Stones have been a legendary part of the lore in the Western world. Being Irish, I was often told I had kissed the blarney stone when I was growing up. There is the Philosophers Stone that can turn lead into gold. Many sing about the “Rock of Ages” in church.


Known in Malay as the batu kinyang, meaning stone crystal, the rock is wedged between a large Hindu Temple and a secondhand store. Nobody knows how long the stone has been a place of worship, as well worn paths led to it when it was made know to the Western world in 1840. From the road to the very rear of the black, smooth and undulating outcrop, it measures about 24 meters (80 feet). The width varies but can exceed 15 meters (50 ft.) in places.


I had read that the stone was considered sacred by all the races in Sarawak, the state where I live on Borneo Island; but, particularly for the Malays. I asked my wife’s parents, who are strict Moslems, about it and they and their friends had never heard of it.


We had thought the sacredness of the stone to be long abandoned as we clamored over the structure. A small rivulet with aquatic plants dribbled through a water-carved, centimeter-deep-and-wide ravine attached to a small pool. Further back, a tree, whose diameter was about the size of a pencil and with about three large leaves waving at the top was bravely surviving the inhospitable conditions.


Moving closer, we realized the holiness had not left the rock for some people.
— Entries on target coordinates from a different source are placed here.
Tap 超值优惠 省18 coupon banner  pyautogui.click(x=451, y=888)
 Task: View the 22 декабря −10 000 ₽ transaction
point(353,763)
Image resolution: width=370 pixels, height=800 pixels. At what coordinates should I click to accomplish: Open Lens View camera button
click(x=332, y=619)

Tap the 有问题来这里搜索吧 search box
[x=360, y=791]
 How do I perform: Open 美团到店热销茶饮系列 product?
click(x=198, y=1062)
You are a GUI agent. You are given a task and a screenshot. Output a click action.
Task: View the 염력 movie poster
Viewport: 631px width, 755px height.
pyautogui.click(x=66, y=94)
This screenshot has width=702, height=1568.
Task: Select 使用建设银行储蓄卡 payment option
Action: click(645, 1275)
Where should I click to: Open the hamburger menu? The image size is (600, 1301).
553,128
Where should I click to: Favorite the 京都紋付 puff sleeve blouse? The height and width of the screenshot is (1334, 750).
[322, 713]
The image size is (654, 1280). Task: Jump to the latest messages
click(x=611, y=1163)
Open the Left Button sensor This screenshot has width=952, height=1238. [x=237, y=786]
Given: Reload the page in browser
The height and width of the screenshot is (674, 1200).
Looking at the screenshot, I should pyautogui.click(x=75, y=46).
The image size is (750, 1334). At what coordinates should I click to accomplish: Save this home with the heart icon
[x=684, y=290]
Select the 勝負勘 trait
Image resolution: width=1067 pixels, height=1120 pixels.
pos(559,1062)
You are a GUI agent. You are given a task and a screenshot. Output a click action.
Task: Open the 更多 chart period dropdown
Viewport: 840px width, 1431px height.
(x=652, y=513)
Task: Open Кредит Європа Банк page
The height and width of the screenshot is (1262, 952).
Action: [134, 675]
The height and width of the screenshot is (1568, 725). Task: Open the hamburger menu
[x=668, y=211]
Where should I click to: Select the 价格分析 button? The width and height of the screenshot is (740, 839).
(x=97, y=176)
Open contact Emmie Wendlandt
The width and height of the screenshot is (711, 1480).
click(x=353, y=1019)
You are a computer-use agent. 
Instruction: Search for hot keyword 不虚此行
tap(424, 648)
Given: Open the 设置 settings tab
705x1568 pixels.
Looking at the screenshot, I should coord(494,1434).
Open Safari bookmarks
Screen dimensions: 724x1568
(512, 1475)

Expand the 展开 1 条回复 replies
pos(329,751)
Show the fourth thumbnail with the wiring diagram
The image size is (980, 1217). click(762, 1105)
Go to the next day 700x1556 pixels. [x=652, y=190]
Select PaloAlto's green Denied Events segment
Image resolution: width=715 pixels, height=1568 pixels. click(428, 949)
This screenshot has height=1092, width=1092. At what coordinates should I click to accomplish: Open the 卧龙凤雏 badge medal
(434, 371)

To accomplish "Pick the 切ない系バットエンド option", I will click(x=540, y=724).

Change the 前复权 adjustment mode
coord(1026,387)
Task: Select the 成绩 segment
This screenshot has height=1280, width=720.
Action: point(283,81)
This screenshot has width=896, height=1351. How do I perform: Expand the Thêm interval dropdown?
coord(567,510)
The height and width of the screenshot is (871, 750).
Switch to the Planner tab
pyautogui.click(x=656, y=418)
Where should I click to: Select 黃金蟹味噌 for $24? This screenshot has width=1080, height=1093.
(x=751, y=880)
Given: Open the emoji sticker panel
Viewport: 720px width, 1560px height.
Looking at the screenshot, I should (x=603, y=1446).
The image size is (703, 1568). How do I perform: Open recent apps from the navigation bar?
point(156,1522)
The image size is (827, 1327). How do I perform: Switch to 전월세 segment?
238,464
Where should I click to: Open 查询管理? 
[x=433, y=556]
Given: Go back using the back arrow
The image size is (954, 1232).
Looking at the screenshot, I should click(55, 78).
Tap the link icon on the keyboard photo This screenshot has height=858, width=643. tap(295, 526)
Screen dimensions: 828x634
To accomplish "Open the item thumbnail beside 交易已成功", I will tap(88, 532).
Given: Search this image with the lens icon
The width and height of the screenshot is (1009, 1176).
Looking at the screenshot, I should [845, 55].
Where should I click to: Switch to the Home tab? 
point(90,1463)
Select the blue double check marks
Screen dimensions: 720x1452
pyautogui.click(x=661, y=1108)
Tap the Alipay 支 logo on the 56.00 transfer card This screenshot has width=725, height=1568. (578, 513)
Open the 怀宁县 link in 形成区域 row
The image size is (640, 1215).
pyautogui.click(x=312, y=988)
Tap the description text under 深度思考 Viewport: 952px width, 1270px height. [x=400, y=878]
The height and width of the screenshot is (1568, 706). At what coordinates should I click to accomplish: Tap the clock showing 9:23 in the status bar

There were remnants of burnt incense sticks. A glass, meter-high box with red sleeves and opening at the top was for monetary offerings. We then realized the tree had been planted.


As mentioned in an earlier column, my wife is related to Panglima (leader of warriors) Seman, a Malay who helped the White Rajah, James Brooke, fight the pirates. According to legend, he would paddle his sampan down the river, and silently swim to the pirates’ dhow and pull each one into the water. Taking them to shore, he would then dispatch them on some rocks.


I wanted to see the rocks from the perspective of the pirates and the Panglima, so we hired a sampan and were motored by a wizened old Malay, who gladly took us to the location. The trip took about 20 minutes, and we scanned the shoreline admiring some of the ancient houses that still stood on the shores.


When we reached the place in the river, off the village named for Panglima Seman, the motor stopped and I took some photos.


Apparently, the rocks that had once spilled into the waterway were now drowned by a lock (barrage) that controlled the depth of the river. The boulders that lined the shore line looked more like an erosion control project than an area to ambush pirates bent on sacking Kuching.


However, in my romantic mind I could envision my wife’s ancestor bravely and single-handedly attacking a six-man canoe, protecting the villages and the fortunes of the White Raj.


…Life is good . . . .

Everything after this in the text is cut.